Komunitas Fosil Free Bengkulu bersama lintas komunitas, mahasiswa dan seniman yang bergabung dalam #gerakanmenolakpunah menggelar aksi simpatik kolaboratif di Bengkulu pada 20 dan 22 September 2019.
Pada Jumat 20 September pukul 09.00 WIB – 11.00 WIB digelar aksi bentang spanduk dengan seruan “Berhenti Kecanduan Batu Bara” yang diarak oleh 18 orang di bundaran Simpang Lima Kota Bengkulu. Aksi ini juga disertai dengan pembagian stiker berisi informasi tentang pentingnya menghentikan penggunaan energi kotor batu bara untuk masa depan generasi.
Koordinator lapangan, Frengki Wijaya mengatakan bahwa aksi ini bertujuan mengkampanyekan pentingnya transisi energi dari fosil ke energi terbarukan secara adil. Mewujudkan masa depan bebas energi fosil merupakan langkah nyata penanggulangan perubahan iklim untuk kelangsungan hidup kita dan generasi mendatang.

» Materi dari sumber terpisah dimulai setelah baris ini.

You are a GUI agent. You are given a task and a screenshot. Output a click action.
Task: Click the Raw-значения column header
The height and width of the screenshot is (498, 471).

“Bila pemerintah kita hari ini masih mengandalkan batu bara untuk sumber energi listrik seperti PLTU batu bara artinya mereka secara sadar memperburuk krisis iklim,” katanya.
Perwakilan #gerakanmenolakpunah Suyitno yang juga penggiat seni mengatakan aksi ini untuk menyerukan semua orang bahwa bumi sudah menuju kepunahan akibat perubahan iklim.
Cuaca ekstrem akibat pemanasan global yang salah satunya dipicu PLTU batu bara dan kebakaran hutan yang saat ini sedang terjadi, serta kekeringan adalah beberapa contoh dari dampak perubahan iklim.
“Ditambah lagi jika PLTU batu bara Teluk Sepang beroperasi. Karena itu kami tegaskan, sudah saatnya berhenti kecanduan batu bara,” katanya.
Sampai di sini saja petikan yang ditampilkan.